I love Marsupilami as a character design.  That long tail gives any imaginative creator the chance to make some pretty interesting visuals in a comic book.  I even own a French volume from the Marsupilami series that I picked up from StuartNg books a few years back. I can’t read much of it, but I love looking at the art.  It looks like Tome and Janry, but where everyone is just a little shorter.

I’m very happy that Cinebook is starting to reprint that Marsupilami series in English this month with two new volumes. You can bet the house that I’ll be reviewing one or both of those.

So, when “Spirou and Fantasio: The Marsupilami Thieves” exists?  Take my money, please!

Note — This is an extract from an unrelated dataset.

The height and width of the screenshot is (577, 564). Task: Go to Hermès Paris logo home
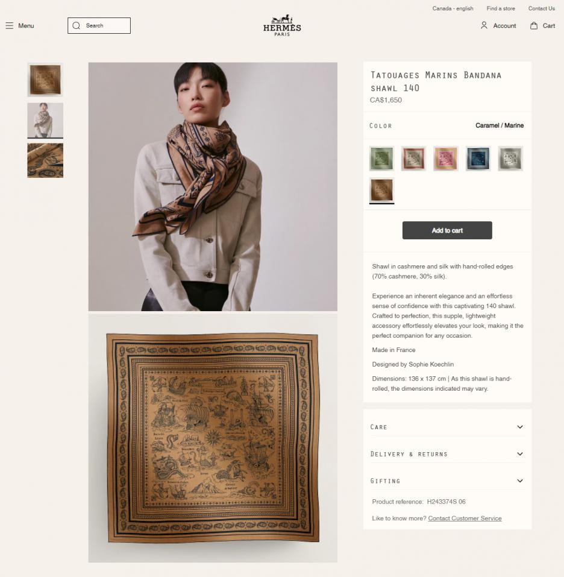tap(282, 25)
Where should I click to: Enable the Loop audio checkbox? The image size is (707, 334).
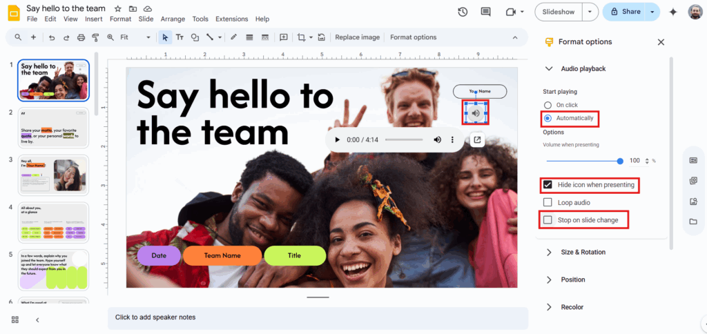click(x=548, y=203)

Spirou and Fantasio v5 The Marsupilami Thieves from Cinebook

This Is Not My Beautiful Franquin

I jumped at this book as soon as it came out just for that reason: Franquin drawing the little yellow polka dotted furry guy who only says, “Hubba!”

Immediately, though, I was surprised to open the book and not see what I was expecting.  Andre Franquin drew the book, but — it looks nothing like Gomer the Goof.  This is a younger Franquin drawing in a much different style.  It feels much more linge claire. The characters, themselves, feel tall and wirey.  Franquin elongated the characters, basically.

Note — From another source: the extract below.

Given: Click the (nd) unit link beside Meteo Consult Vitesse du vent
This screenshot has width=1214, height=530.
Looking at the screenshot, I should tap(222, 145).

They still have a good sense of action and strong posing, but I can’t help but look at this book and think it’s only half the Franquin whose work I love so much.

Spip jumping into action against a border guard is a delight.
Spip jumping into action is always a delight. (Click to view larger.)

It’s also much more regimented.  Not only are the inks cleaner and flatter, but the page layouts are rigid. Every page is four tiers.  They’re not as wide as the page, and there’s always a feeling of a break between the top and lower half of the page.  That’s what serialized comics will get you, I guess.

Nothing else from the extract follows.